Comment by Spencer Brody (Inactive) [ 03/Aug/20 ]

Siyuan and I discussed this a bit over slack, but I figured I'd clarify here for posterity.

I don't believe that the addition of the PrimaryOnlyService API eliminates the need for or usefulness of the ReplicaSetAwareService API. The latter is lower level and lighter weight - all it does is let you get notified when a state transition into or out of Primary happens, but there's no extra machinery assisting or dictating how you respond to that fact. PrimaryOnlyService is a subclass of ReplicaSetAwareService that provides more functionality but is also more prescriptive of how it is used. Specifically the PrimaryOnlyService API is for state machines with a single persisted state document for each instance of the service, which need to be resumed where they left off after failover. The Balancer, for example, wouldn't fit nicely into the PrimaryOnlyService model, at least not in its current form.

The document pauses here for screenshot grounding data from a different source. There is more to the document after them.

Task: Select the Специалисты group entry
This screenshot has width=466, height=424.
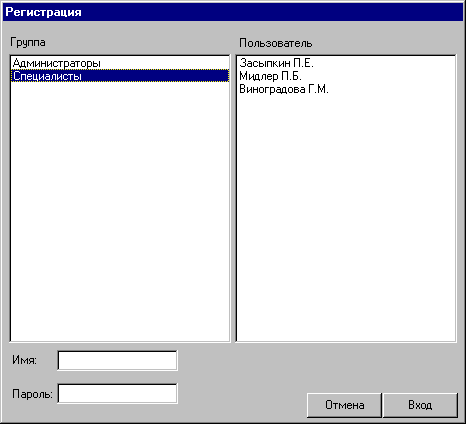Action: coord(120,76)
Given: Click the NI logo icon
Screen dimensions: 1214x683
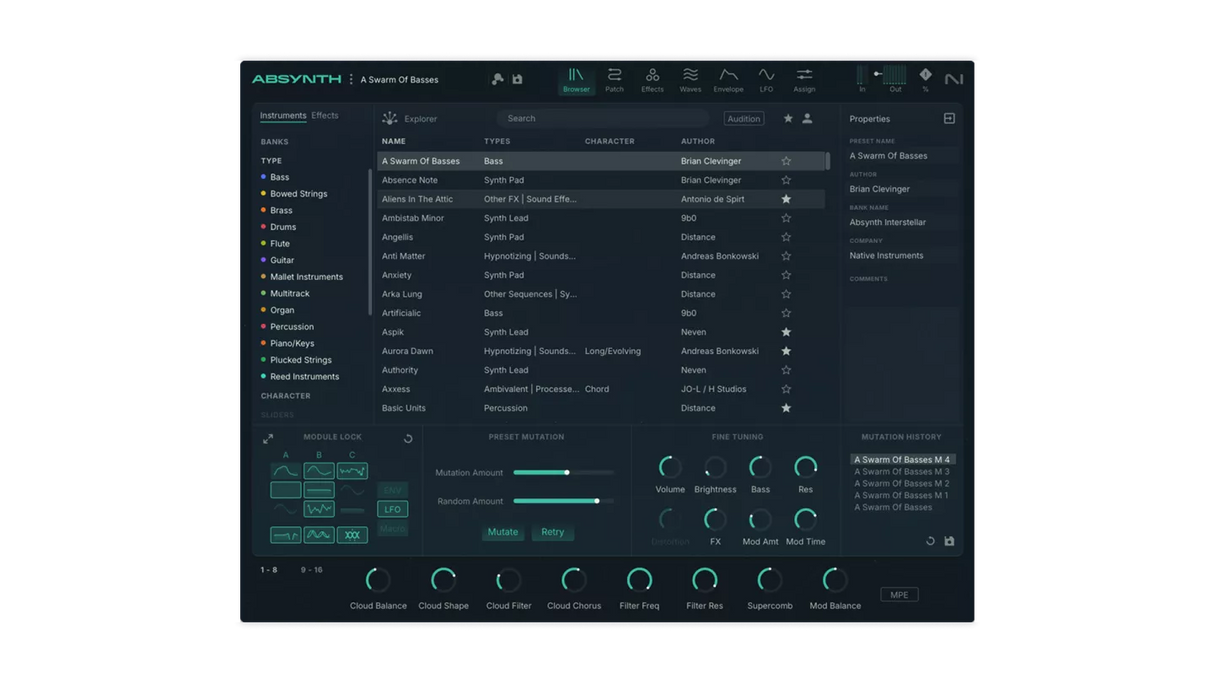Looking at the screenshot, I should (953, 78).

Therefore I think deciding on the model of how ReplicaSetAwareServices should operate and handle synchronizing stepUp with service initialization work is something we want to decide independently of the PrimaryOnlyService project.

Comment by Tess Avitabile (Inactive) [ 24/Jul/20 ]

In the implementation of streamable isMaster, we ended up sending 3 isMaster responses as part of stepup, which you can see inĀ this test:

  • After entering drain mode (the 'primary' field exists, but ismaster=false)
  • After the reconfig to bump the term on stepup (the 'primary' field exists, but ismaster=false)
  • After exiting drain mode (ismaster=true)

Clients won't set the state to RSPrimary until ismaster=true (see SDAM), but it might be possible to change SDAM to do that.

When possible, it's preferable to block writes instead of causing retries, since retries add a network roundtrip, but I agree that retryability makes throwing more of a viable option.

Comment by Judah Schvimer [ 23/Jul/20 ]

quote
Or are you referring to Spencer's suggestion that services should be doing the blocking themselves so that only CRUD that touches these services is impacted?
quote

Yes this is what I was referring to. I still don't follow why throwing is so problematic in these cases, since most writes are retryable. For services that need to block all writes, using the drain mode mechanism makes sense to me.

Comment by Kaloian Manassiev [ 23/Jul/20 ]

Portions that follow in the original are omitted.